Rede de Mães e Familiares da Baixada Fluminense
Isilmar de Jesus, representante da rede, destacou que os números de letalidade policial no país mostram a necessidade da ADPF, mesmo fora do contexto da pandemia, e frisou a urgência de fiscalização, em razão do descumprimento reiterado da liminar pela polícia.

“A ADPF salva vidas”, disse Elisabeth Santos. Para ela, é imperioso o cumprimento da Constituição Federal, “com o Ministério Público fazendo seu trabalho, que é o controle externo das polícias”.
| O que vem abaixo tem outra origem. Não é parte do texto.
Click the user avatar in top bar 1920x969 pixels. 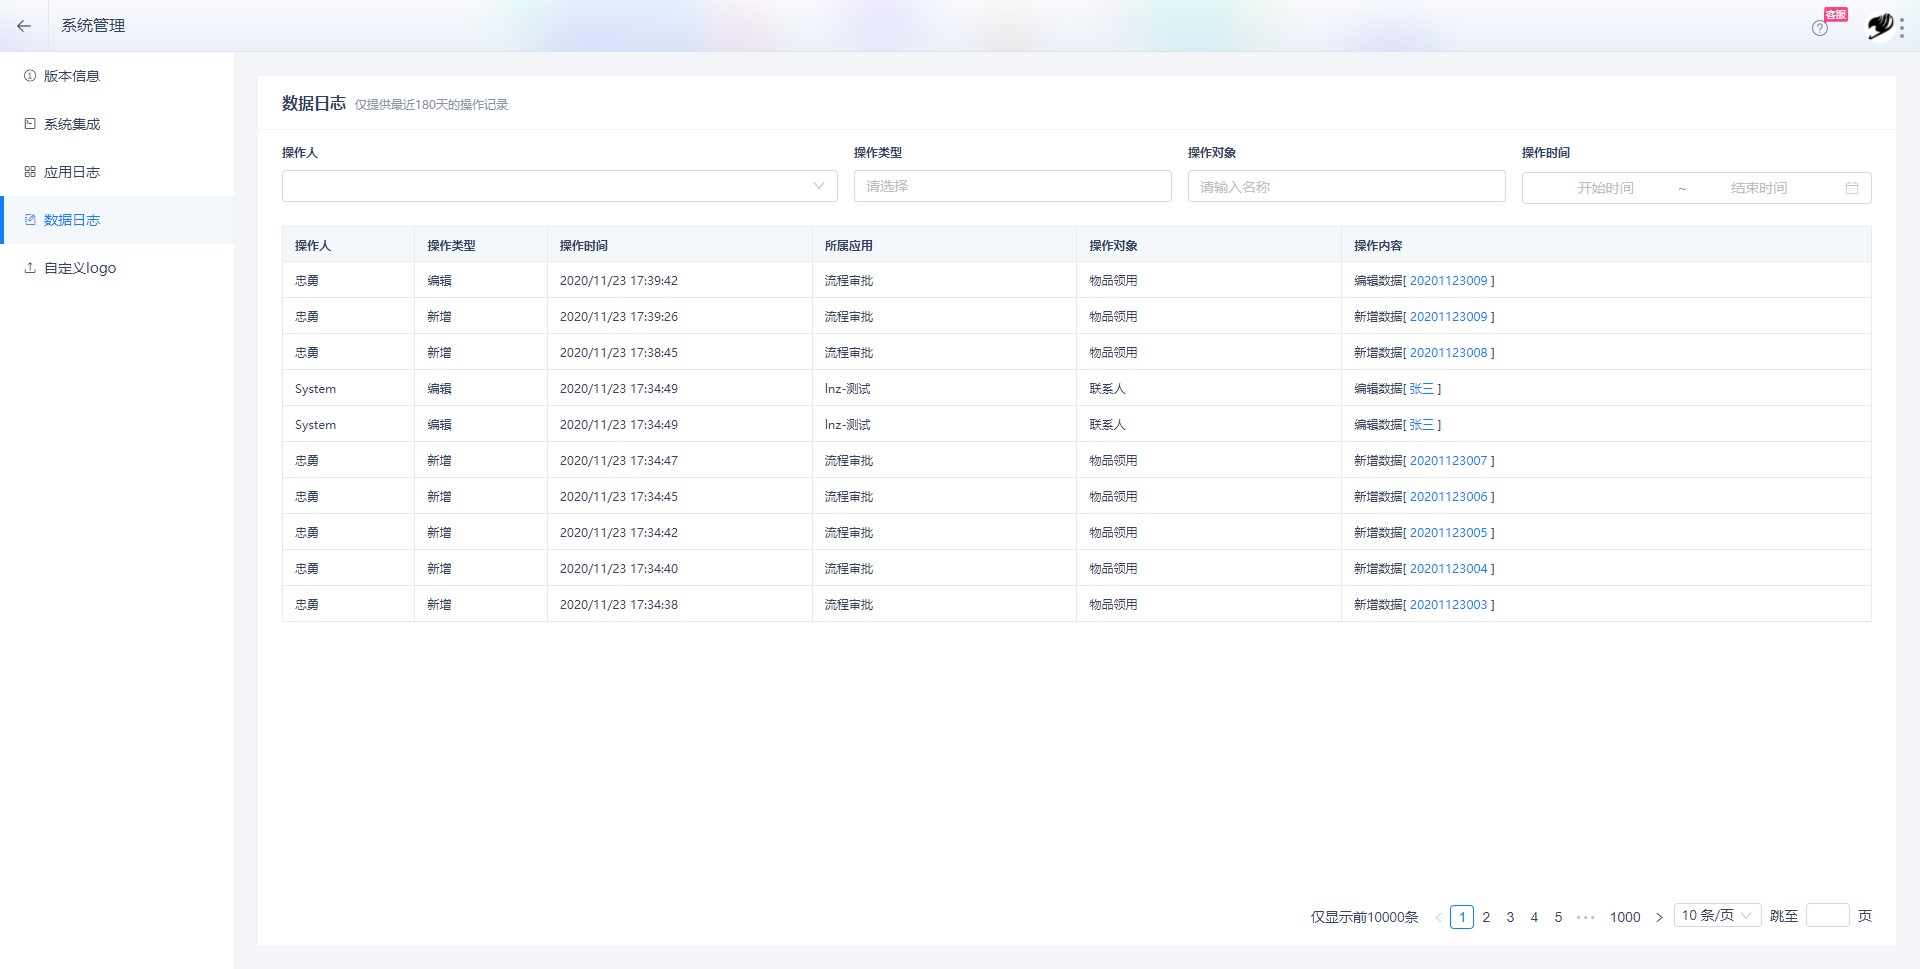pos(1880,26)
Rede de Comunidades e Movimentos contra a Violência
Dalva Correa, Luciano Norberto dos Santos e Patrícia Oliveira contribuíram com seus relatos pessoais na condição de familiares de vítimas da violência policial. Eles expuseram que, além da dor de perder um ente querido, os parentes ainda sofrem com transtornos traumáticos que, muitas vezes, levam ao desemprego e a doenças, mentais e até físicas.

Para a mãe de Tiago Correa, morto aos 19 anos em uma operação policial, a dor é rotineira. Dalva lembrou que abraçou seu filho no nascimento coberto de sangue e, da mesma forma, se despediu dele em 16 de abril de 2003, quando foi vítima do caso que ficou conhecido como Chacina do Borel.
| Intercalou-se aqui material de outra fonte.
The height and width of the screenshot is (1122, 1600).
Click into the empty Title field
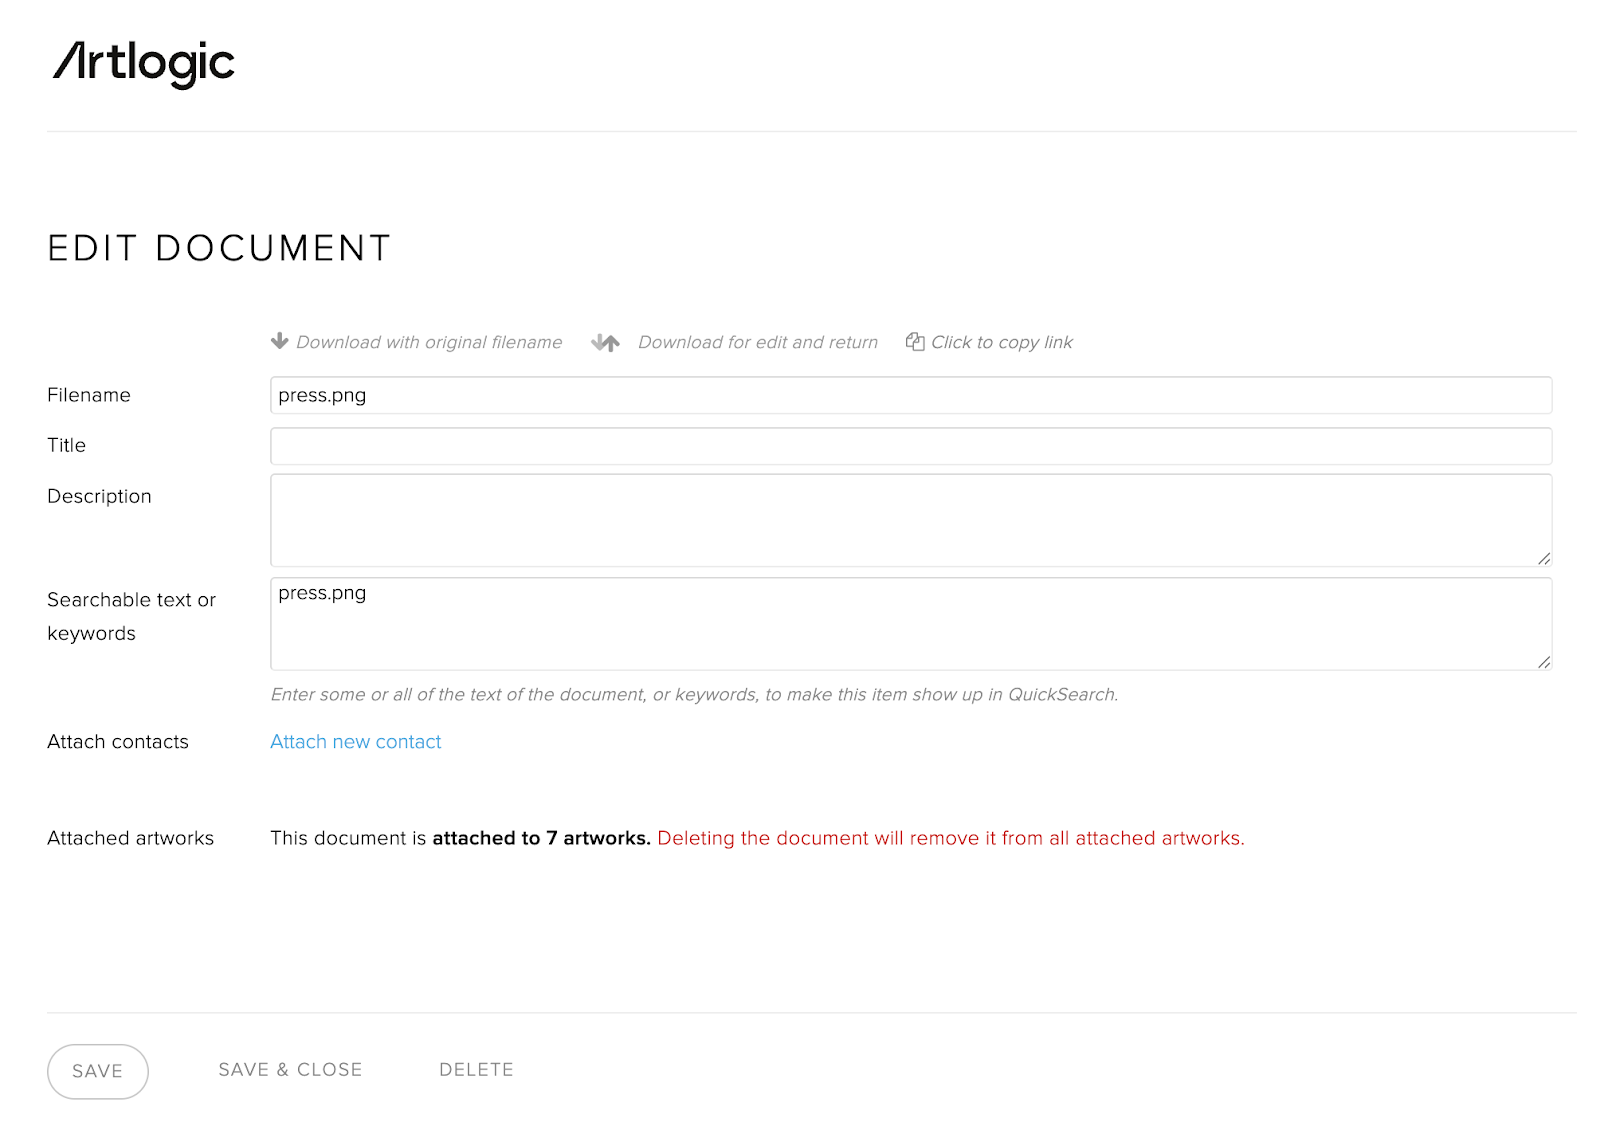(910, 446)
Luciano Noberto teve seu irmão morto quando saia do trabalho. Além de lamentar as vítimas da letalidade policial, ele se solidarizou com os milhares de familiares dos mortos pela Covid-19, “que também são vítimas da negligência do Estado”.
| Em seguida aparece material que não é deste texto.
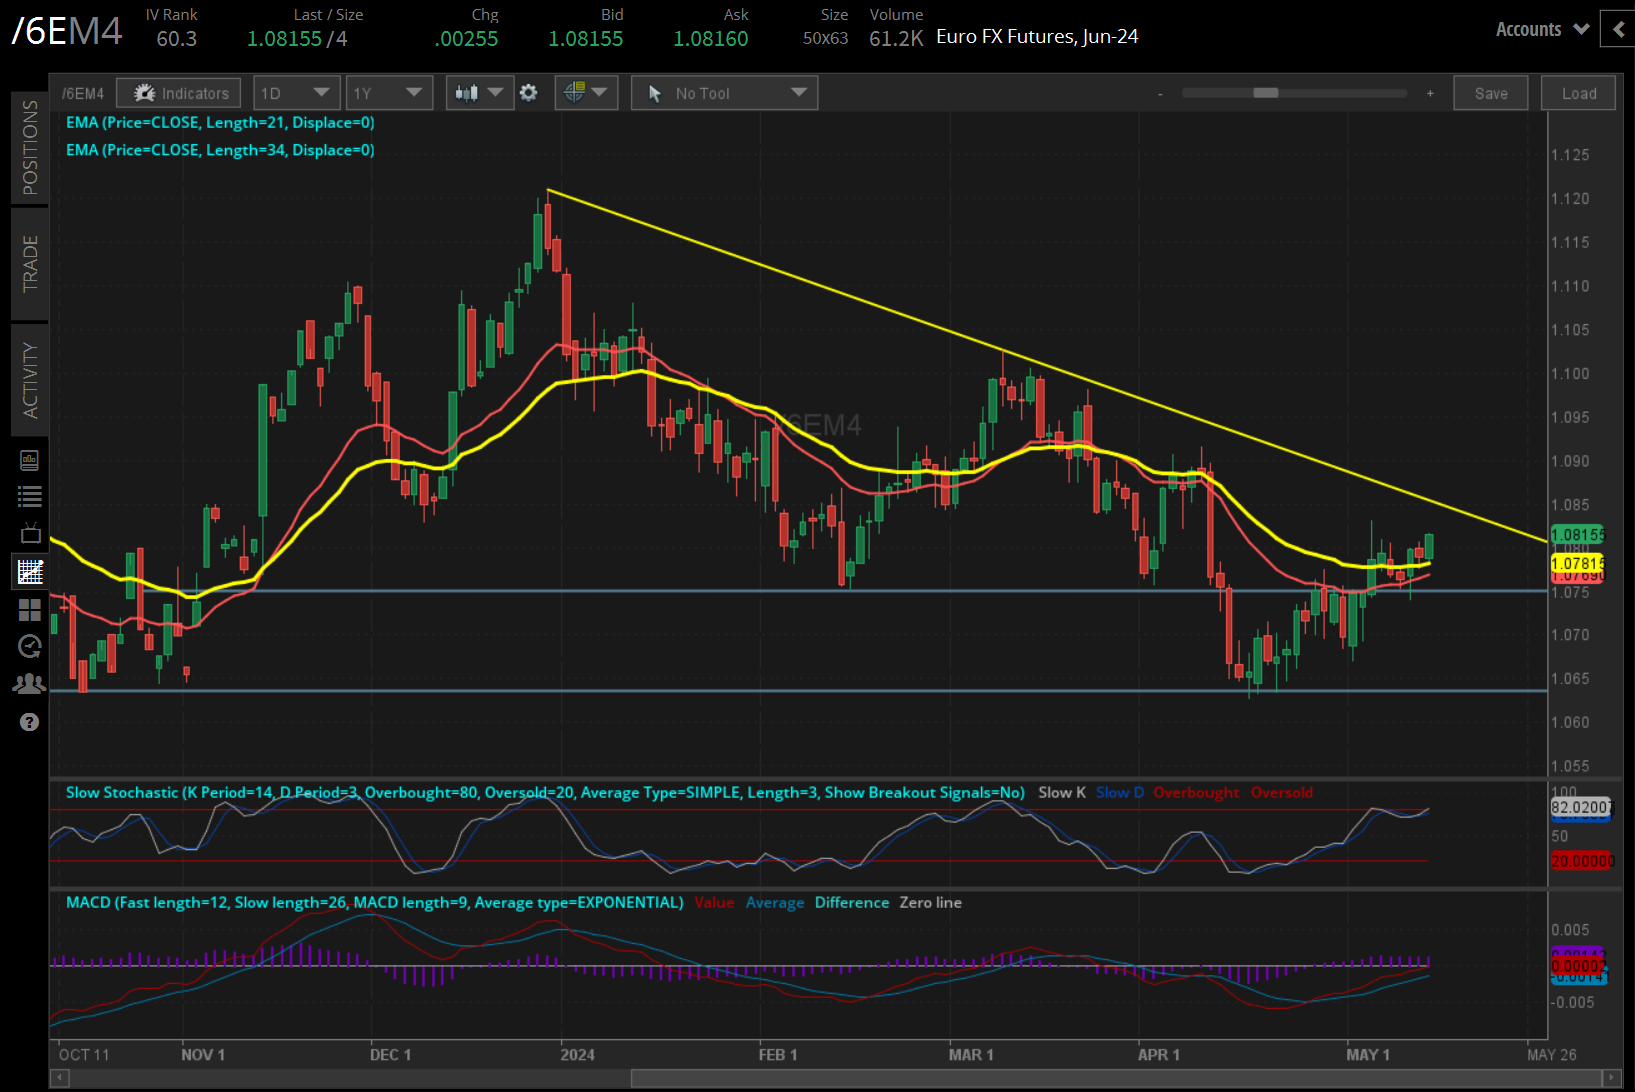1635x1092 pixels.
Task: Open chart settings gear icon
Action: tap(529, 93)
Por sua vez, o irmão de Patrícia sobreviveu à Chacina da Candelária, e seu caso levou à criação do Programa de Proteção à Testemunha. Durante a audiência pública, ela disse que recebeu relatos de operações em comunidades da capital fluminense e revelou que muitas pessoas se recusaram a participar do debate por medo de represálias. “É necessário um controle externo da atividade policial”, ponderou, ao alertar que a Assembleia Legislativa do estado vota projeto de lei para a reintegração de policiais militares expulsos da corporação.

Movimento Parem de Nos Matar
Para Paulo Henrique de Oliveira, representante do coletivo, a iniciativa de realizar a audiência pública é um momento histórico. “A comunidade está falando com a mais alta Corte do país, e favelados têm a sua voz ouvida por milhares de pessoas que acompanham a audiência virtualmente”, disse.

Paulo assinalou que a violência é uma constante na história dos moradores das favelas e leva mães a um eterno luto por terem seus filhos assassinados. A seu ver, é urgente a adoção de medidas pelo poder público para acabar com as dores dessas mães, não somente durante a pandemia. Ele defendeu a adoção de protocolos das Nações Unidas, da qual o Brasil é signatário, que traria mais transparência à investigação de mortes por policiais militares e à luta contra a letalidade policial.

Coletivo Papo Reto
Renata Trajano, moradora do Complexo do Alemão, contou que os próprios moradores formaram um gabinete de crise durante a pandemia para enfrentar não só as questões de violência, mas também a fome que assola a comunidade. Segundo ela, a liminar concedida pelo ministro Fachin proibindo incursões policiais nas favelas durante a pandemia foi descumprida, e a polícia chegou a confundir o caminhão carregado com cestas básicas e produtos de higiene com um caminhão roubado.

“A gente morre várias vezes porque, depois que temos nossos filhos mortos, precisamos provar que eles não são bandidos. Nós sobrevivemos porque nascemos para ser resistência”, ressaltou, ao criticar a violência policial.